** Page text **

• • •

In a post on Ekho Moskvy yesterday, the Russian analyst says that virtually everyone in Ukraine wants a better and freer life and thus looks to Europe while virtually everyone in Ukraine does not want the kind of life they would have if they were remained under a Kremlin-dominated dictatorship (echo.msk.ru/blog/piontkovsky_a/1246220-echo/).

And those twin convictions, together with their knowledge of just what kind of existence they would have if Putin and his allies in Kyiv win explains the passions millions of people in Ukraine bring to the contest, including millions of ethnic Russians there on whom Moscow has always assumed it can count.

In the case of Syria, Piontkovsky continues, Putin in contrast to this Western partners has known exactly what he wants to achieve – the retention of power by Asad – and has been willing to pay any price to do so, including the deaths of “hundreds of thousands of Syrians” and the transformation of their country into “an enormous reservoir of Islamist terrorism.”

Because the Kremlin leader takes the threat to Asad as one that ultimately threatens his own personal power, Putin and his “loyal Ribbentrop” have outplayed leaders and “useful idiots” in the West who “blinded by Putin’s triumph of the will” are prepared to accept “the continuing genocide in Syria as a peaceful resolution of the conflict.”

The Kremlin leader has an equally clearly defined goal in Ukraine, Piontkovsky says. “The anti-criminal revolution directed at the overthrow of Yanukovich’s gang must not in any case be crowned by success” because its victory could “infect” Russian society and lead to “the death of Putinism.”

Putin clearly understands, the analyst continues, that “a Ukrainian yes” for Europe is “a no for the post-Soviet model of criminal capitalism” that he has put in place and that keeps him in power.

But events are moving quickly, and the Kremlin along with everyone else understands that “Yanukovich cannot retain power over all of Ukraine” and “Putin cannot swallow Ukraine whole.” Consequently, he is moving to “Plan B,” which would lead to the dismemberment of Ukraine and the subordination to Moscow of Eastern Ukraine.

• • •

** What the task requires **
Copy the commentary on Putin's goals, starting at "The Kremlin leader has" and ending at "him in power.", and substitute "the Russian analyst" for "Piontkovsky".

** Source material **

• • •

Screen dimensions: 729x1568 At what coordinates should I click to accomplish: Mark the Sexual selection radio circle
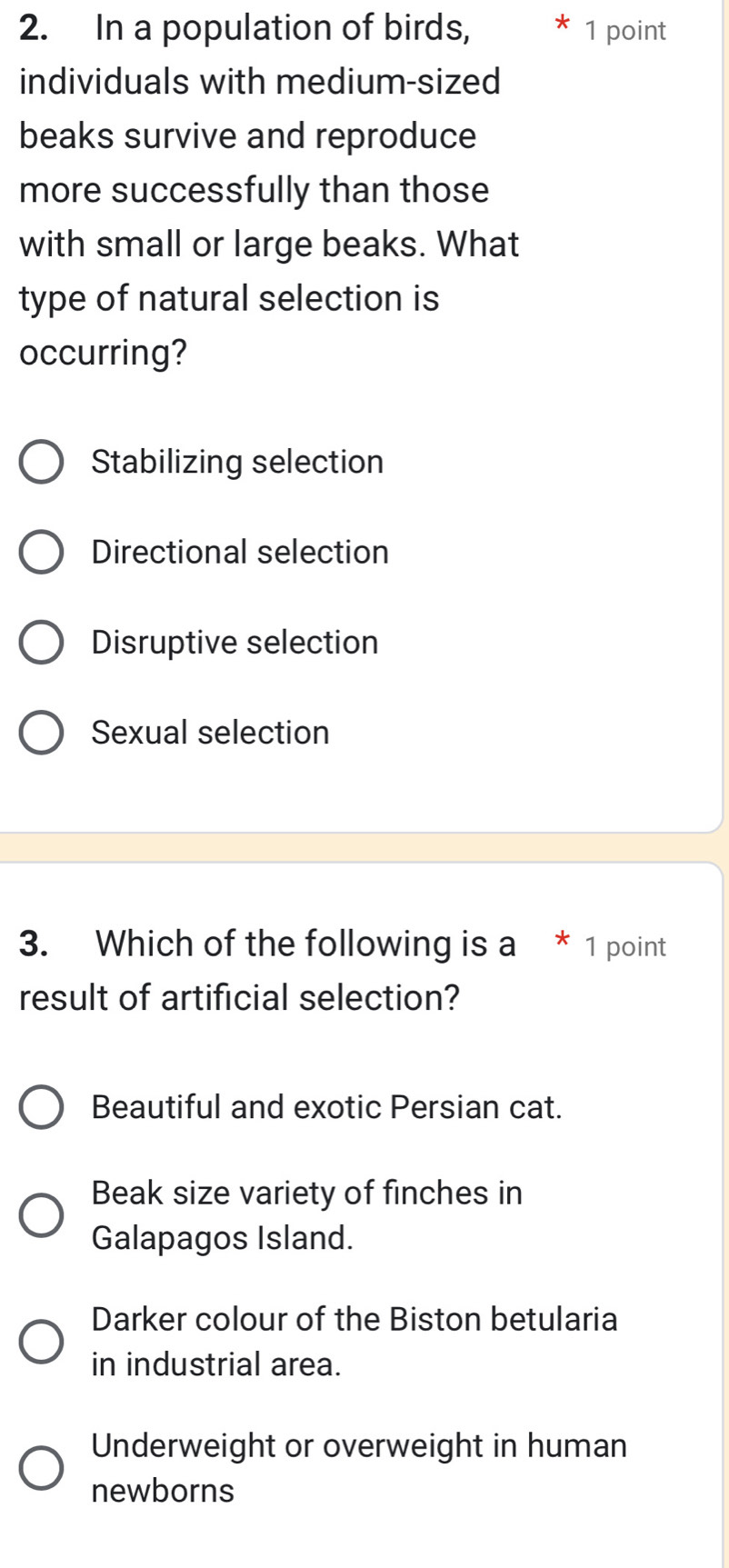click(x=42, y=733)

• • •

** Written reply **
The Kremlin leader has an equally clearly defined goal in Ukraine, the Russian analyst says. “The anti-criminal revolution directed at the overthrow of Yanukovich’s gang must not in any case be crowned by success” because its victory could “infect” Russian society and lead to “the death of Putinism.”

Putin clearly understands, the analyst continues, that “a Ukrainian yes” for Europe is “a no for the post-Soviet model of criminal capitalism” that he has put in place and that keeps him in power.